Category: Technology

  • Workslop

    This post on Harvard Business Review by Kate Niederhoffer, Gabriella Rosen Kellerman, Angela Lee, Alex Liebscher, Kristina Rapuano and Jeffrey T. Hancock explaining workslop.

    We define workslop as AI generated work content that masquerades as good work, but lacks the substance to meaningfully advance a given task.

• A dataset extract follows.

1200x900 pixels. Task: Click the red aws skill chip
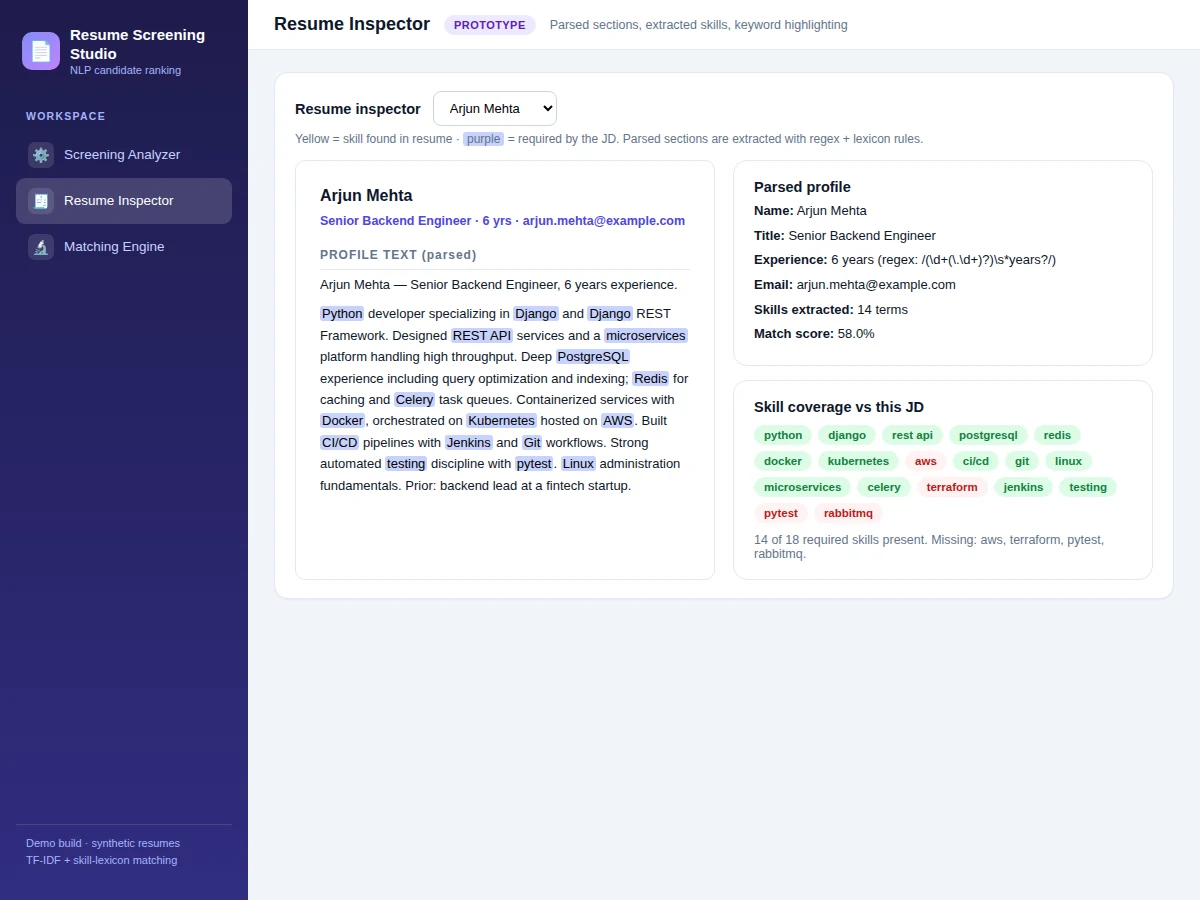point(926,461)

    Here’s how this happens. As AI tools become more accessible, workers are increasingly able to quickly produce polished output: well-formatted slides, long, structured reports, seemingly articulate summaries of academic papers by non-experts, and usable code. But while some employees are using this ability to polish good work, others use it to create content that is actually unhelpful, incomplete, or missing crucial context about the project at hand. The insidious effect of workslop is that it shifts the burden of the work downstream, requiring the receiver to interpret, correct, or redo the work. In other words, it transfers the effort from creator to receiver.

    If you have ever experienced this, you might recall the feeling of confusion after opening such a document, followed by frustration—Wait, what is this exactly?—before you begin to wonder if the sender simply used AI to generate large blocks of text instead of thinking it through. If this sounds familiar, you have been workslopped.

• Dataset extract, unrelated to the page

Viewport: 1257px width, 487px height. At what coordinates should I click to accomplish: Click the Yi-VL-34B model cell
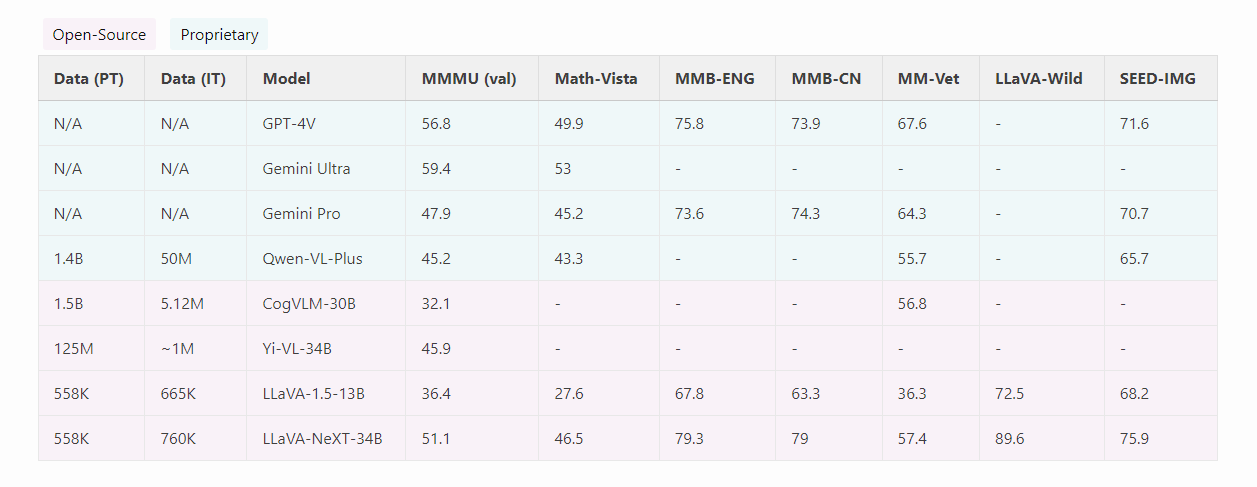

  • AI and the next technological revolution

    Jerry Neumann comparing AI with previous revolutionary technologies like microprocessor and containers—shipping containers, not software containers—and arguing that money will be made on the applications sitting on top of AI rather than on AI itself.

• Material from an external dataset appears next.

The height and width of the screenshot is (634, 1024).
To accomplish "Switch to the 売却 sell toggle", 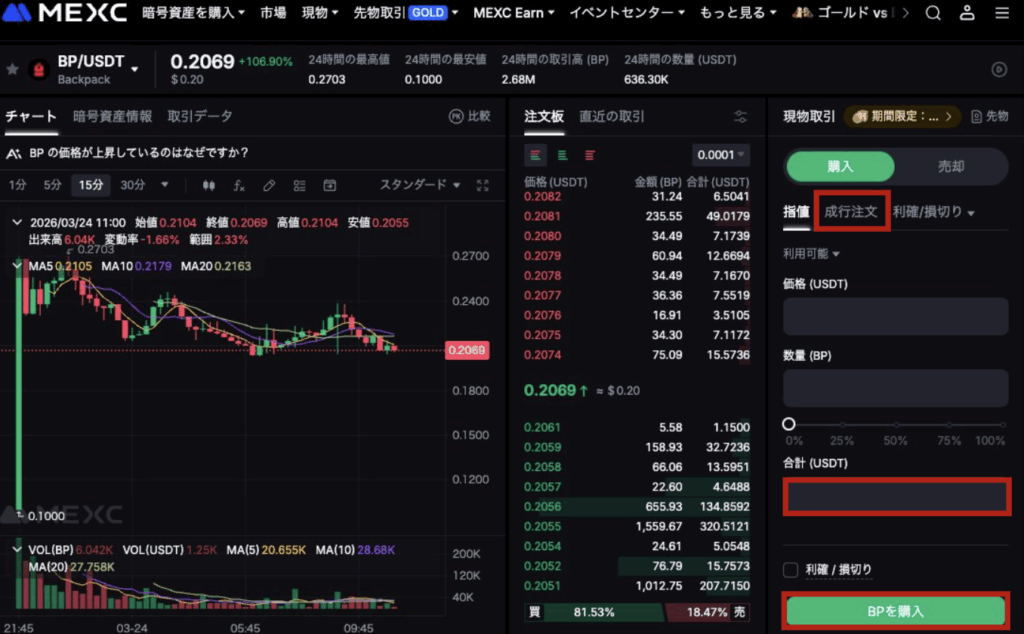I will tap(950, 166).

    This doesn’t mean AI can’t start the next technological revolution. It might, if experimentation becomes cheap, distributed and permissionless—like Wozniak cobbling together computers in his garage, Ford building his first internal combustion engine in his kitchen, or Trevithick building his high-pressure steam engine as soon as James Watt’s patents expired. When any would-be innovator can build and train an LLM on their laptop and put it to use in any way their imagination dictates, it might be the seed of the next big set of changes—something revolutionary rather than evolutionary. But until and unless that happens, there can be no irruption.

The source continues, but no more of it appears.